What this task involves:
Below are the entries to retype; reproduce each one exactly.

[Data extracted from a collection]
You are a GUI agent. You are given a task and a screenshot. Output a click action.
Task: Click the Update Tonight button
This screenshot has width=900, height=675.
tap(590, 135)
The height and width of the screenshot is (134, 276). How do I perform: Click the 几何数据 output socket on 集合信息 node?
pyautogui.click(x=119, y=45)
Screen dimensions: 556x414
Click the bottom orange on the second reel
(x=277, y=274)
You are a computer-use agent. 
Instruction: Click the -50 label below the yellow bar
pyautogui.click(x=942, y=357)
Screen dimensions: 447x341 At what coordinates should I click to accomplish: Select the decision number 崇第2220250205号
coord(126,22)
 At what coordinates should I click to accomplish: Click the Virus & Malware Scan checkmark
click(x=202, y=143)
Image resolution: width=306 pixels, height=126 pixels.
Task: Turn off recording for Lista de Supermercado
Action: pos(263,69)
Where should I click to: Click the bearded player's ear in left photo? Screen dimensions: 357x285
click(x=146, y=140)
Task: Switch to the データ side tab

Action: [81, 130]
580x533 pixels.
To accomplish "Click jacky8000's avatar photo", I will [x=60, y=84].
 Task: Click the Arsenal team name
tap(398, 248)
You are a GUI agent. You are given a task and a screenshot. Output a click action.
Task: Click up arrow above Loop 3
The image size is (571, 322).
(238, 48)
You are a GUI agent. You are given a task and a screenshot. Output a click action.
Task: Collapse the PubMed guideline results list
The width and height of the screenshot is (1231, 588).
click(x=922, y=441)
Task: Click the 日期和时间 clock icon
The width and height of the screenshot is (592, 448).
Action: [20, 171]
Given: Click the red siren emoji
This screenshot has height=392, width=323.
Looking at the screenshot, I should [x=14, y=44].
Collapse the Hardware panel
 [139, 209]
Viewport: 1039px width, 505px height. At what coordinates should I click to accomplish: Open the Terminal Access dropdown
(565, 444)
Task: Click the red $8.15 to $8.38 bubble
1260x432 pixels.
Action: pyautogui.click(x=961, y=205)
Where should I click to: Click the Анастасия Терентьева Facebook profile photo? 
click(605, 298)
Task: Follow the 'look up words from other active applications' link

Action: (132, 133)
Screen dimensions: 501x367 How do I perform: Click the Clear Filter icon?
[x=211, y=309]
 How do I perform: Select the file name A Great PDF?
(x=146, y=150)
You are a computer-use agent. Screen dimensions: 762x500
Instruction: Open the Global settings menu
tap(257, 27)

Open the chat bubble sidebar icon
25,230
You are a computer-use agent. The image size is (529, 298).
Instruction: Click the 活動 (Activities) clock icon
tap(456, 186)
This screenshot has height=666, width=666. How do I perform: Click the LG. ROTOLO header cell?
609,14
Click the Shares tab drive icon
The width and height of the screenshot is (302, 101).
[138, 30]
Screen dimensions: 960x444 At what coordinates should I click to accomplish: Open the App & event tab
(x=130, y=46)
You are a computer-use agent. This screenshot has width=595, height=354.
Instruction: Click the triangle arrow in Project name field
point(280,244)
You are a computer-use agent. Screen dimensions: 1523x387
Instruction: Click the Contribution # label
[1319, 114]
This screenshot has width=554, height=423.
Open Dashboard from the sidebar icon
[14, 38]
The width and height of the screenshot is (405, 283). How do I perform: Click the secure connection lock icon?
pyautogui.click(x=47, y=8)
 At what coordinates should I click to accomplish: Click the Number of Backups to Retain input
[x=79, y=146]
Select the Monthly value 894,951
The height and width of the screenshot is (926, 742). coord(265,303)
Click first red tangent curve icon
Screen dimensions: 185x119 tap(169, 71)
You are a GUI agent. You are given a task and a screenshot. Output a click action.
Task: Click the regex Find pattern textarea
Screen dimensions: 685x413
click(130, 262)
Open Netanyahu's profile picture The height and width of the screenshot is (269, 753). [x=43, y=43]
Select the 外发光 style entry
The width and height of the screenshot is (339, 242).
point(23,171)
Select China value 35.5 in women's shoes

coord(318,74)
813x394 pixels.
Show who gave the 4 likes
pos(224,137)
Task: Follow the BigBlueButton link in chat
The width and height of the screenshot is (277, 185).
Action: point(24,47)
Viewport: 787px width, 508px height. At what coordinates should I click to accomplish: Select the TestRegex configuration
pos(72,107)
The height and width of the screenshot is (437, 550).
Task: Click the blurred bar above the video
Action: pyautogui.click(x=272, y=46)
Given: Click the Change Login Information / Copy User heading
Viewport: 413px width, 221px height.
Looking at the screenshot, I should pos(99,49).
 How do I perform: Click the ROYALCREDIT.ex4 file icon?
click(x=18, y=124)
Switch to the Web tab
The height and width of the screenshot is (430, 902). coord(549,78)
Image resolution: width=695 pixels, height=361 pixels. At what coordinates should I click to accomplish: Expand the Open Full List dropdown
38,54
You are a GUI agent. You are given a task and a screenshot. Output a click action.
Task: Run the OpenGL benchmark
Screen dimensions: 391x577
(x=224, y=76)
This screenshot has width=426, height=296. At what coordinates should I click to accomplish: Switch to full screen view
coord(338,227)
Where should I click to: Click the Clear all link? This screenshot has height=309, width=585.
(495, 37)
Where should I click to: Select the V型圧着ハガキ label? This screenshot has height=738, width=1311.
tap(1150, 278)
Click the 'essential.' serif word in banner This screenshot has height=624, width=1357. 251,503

Reply:
You are a GUI agent. You are given a task and a screenshot. Output a click action.
Task: Click the Update Tonight button
This screenshot has width=900, height=675.
tap(590, 135)
The height and width of the screenshot is (134, 276). How do I perform: Click the 几何数据 output socket on 集合信息 node?
pyautogui.click(x=119, y=45)
Screen dimensions: 556x414
Click the bottom orange on the second reel
(x=277, y=274)
You are a computer-use agent. 
Instruction: Click the -50 label below the yellow bar
pyautogui.click(x=942, y=357)
Screen dimensions: 447x341 At what coordinates should I click to accomplish: Select the decision number 崇第2220250205号
coord(126,22)
 At what coordinates should I click to accomplish: Click the Virus & Malware Scan checkmark
click(x=202, y=143)
Image resolution: width=306 pixels, height=126 pixels.
Task: Turn off recording for Lista de Supermercado
Action: pos(263,69)
Where should I click to: Click the bearded player's ear in left photo? Screen dimensions: 357x285
click(x=146, y=140)
Task: Switch to the データ side tab

Action: [81, 130]
580x533 pixels.
To accomplish "Click jacky8000's avatar photo", I will [x=60, y=84].
 Task: Click the Arsenal team name
tap(398, 248)
You are a GUI agent. You are given a task and a screenshot. Output a click action.
Task: Click up arrow above Loop 3
The image size is (571, 322).
(238, 48)
You are a GUI agent. You are given a task and a screenshot. Output a click action.
Task: Collapse the PubMed guideline results list
The width and height of the screenshot is (1231, 588).
click(x=922, y=441)
Task: Click the 日期和时间 clock icon
The width and height of the screenshot is (592, 448).
Action: [20, 171]
Given: Click the red siren emoji
This screenshot has height=392, width=323.
Looking at the screenshot, I should [x=14, y=44].
Collapse the Hardware panel
 [139, 209]
Viewport: 1039px width, 505px height. At what coordinates should I click to accomplish: Open the Terminal Access dropdown
(565, 444)
Task: Click the red $8.15 to $8.38 bubble
1260x432 pixels.
Action: pyautogui.click(x=961, y=205)
Where should I click to: Click the Анастасия Терентьева Facebook profile photo? 
click(605, 298)
Task: Follow the 'look up words from other active applications' link

Action: (132, 133)
Screen dimensions: 501x367 How do I perform: Click the Clear Filter icon?
[x=211, y=309]
 How do I perform: Select the file name A Great PDF?
(x=146, y=150)
You are a computer-use agent. Screen dimensions: 762x500
Instruction: Open the Global settings menu
tap(257, 27)

Open the chat bubble sidebar icon
25,230
You are a computer-use agent. The image size is (529, 298).
Instruction: Click the 活動 (Activities) clock icon
tap(456, 186)
This screenshot has height=666, width=666. How do I perform: Click the LG. ROTOLO header cell?
609,14
Click the Shares tab drive icon
The width and height of the screenshot is (302, 101).
[138, 30]
Screen dimensions: 960x444 At what coordinates should I click to accomplish: Open the App & event tab
(x=130, y=46)
You are a computer-use agent. This screenshot has width=595, height=354.
Instruction: Click the triangle arrow in Project name field
point(280,244)
You are a computer-use agent. Screen dimensions: 1523x387
Instruction: Click the Contribution # label
[1319, 114]
This screenshot has width=554, height=423.
Open Dashboard from the sidebar icon
[14, 38]
The width and height of the screenshot is (405, 283). How do I perform: Click the secure connection lock icon?
pyautogui.click(x=47, y=8)
 At what coordinates should I click to accomplish: Click the Number of Backups to Retain input
[x=79, y=146]
Select the Monthly value 894,951
The height and width of the screenshot is (926, 742). coord(265,303)
Click first red tangent curve icon
Screen dimensions: 185x119 tap(169, 71)
You are a GUI agent. You are given a task and a screenshot. Output a click action.
Task: Click the regex Find pattern textarea
Screen dimensions: 685x413
click(130, 262)
Open Netanyahu's profile picture The height and width of the screenshot is (269, 753). [x=43, y=43]
Select the 外发光 style entry
The width and height of the screenshot is (339, 242).
point(23,171)
Select China value 35.5 in women's shoes

coord(318,74)
813x394 pixels.
Show who gave the 4 likes
pos(224,137)
Task: Follow the BigBlueButton link in chat
The width and height of the screenshot is (277, 185).
Action: point(24,47)
Viewport: 787px width, 508px height. At what coordinates should I click to accomplish: Select the TestRegex configuration
pos(72,107)
The height and width of the screenshot is (437, 550).
Task: Click the blurred bar above the video
Action: pyautogui.click(x=272, y=46)
Given: Click the Change Login Information / Copy User heading
Viewport: 413px width, 221px height.
Looking at the screenshot, I should pos(99,49).
 How do I perform: Click the ROYALCREDIT.ex4 file icon?
click(x=18, y=124)
Switch to the Web tab
The height and width of the screenshot is (430, 902). coord(549,78)
Image resolution: width=695 pixels, height=361 pixels. At what coordinates should I click to accomplish: Expand the Open Full List dropdown
38,54
You are a GUI agent. You are given a task and a screenshot. Output a click action.
Task: Run the OpenGL benchmark
Screen dimensions: 391x577
(x=224, y=76)
This screenshot has width=426, height=296. At what coordinates should I click to accomplish: Switch to full screen view
coord(338,227)
Where should I click to: Click the Clear all link? This screenshot has height=309, width=585.
(495, 37)
Where should I click to: Select the V型圧着ハガキ label? This screenshot has height=738, width=1311.
tap(1150, 278)
Click the 'essential.' serif word in banner This screenshot has height=624, width=1357. 251,503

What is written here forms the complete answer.